##### DATA LINES #####
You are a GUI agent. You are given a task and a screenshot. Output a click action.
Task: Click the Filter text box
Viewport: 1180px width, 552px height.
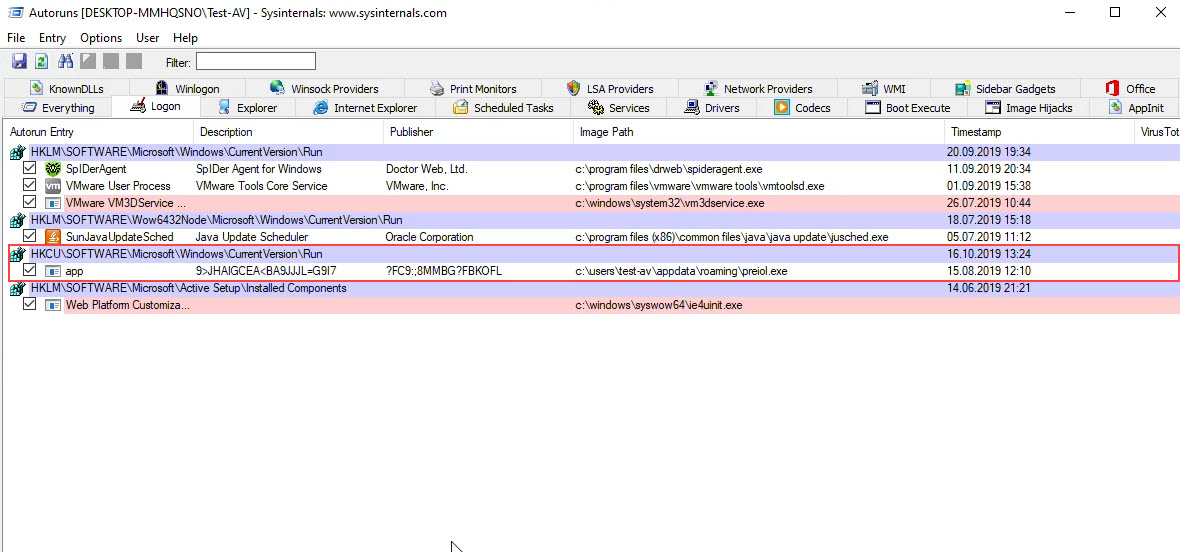tap(255, 62)
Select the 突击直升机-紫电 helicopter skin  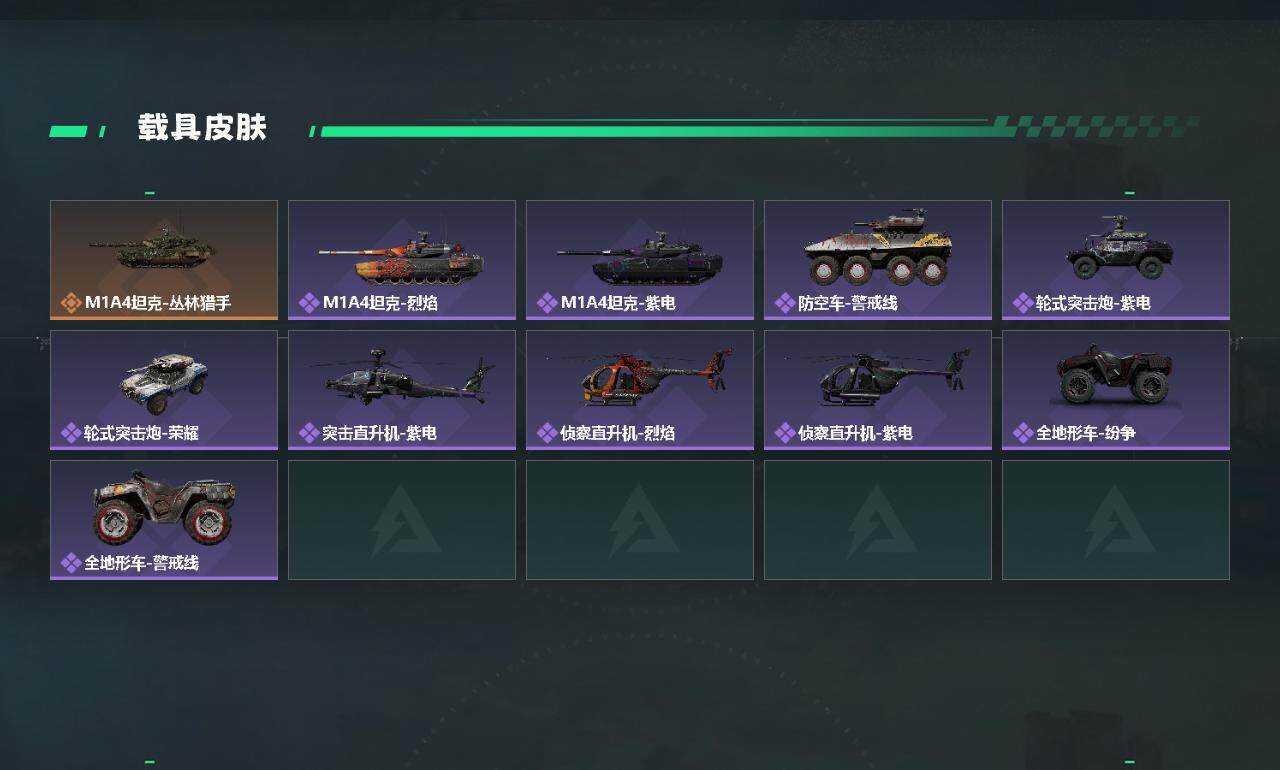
#####
Format every line of the items above as a Markdown table with a Row column for the line number and a Line column for the text, skipping any blank lines. Leave the pictures out of the table.

| Row | Line |
|---|---|
| 1 | You are a GUI agent. You are given a task and a screenshot. Output a click action. |
| 2 | Task: Click the Filter text box |
| 3 | Viewport: 1180px width, 552px height. |
| 4 | tap(255, 62) |
| 5 | Select the 突击直升机-紫电 helicopter skin   |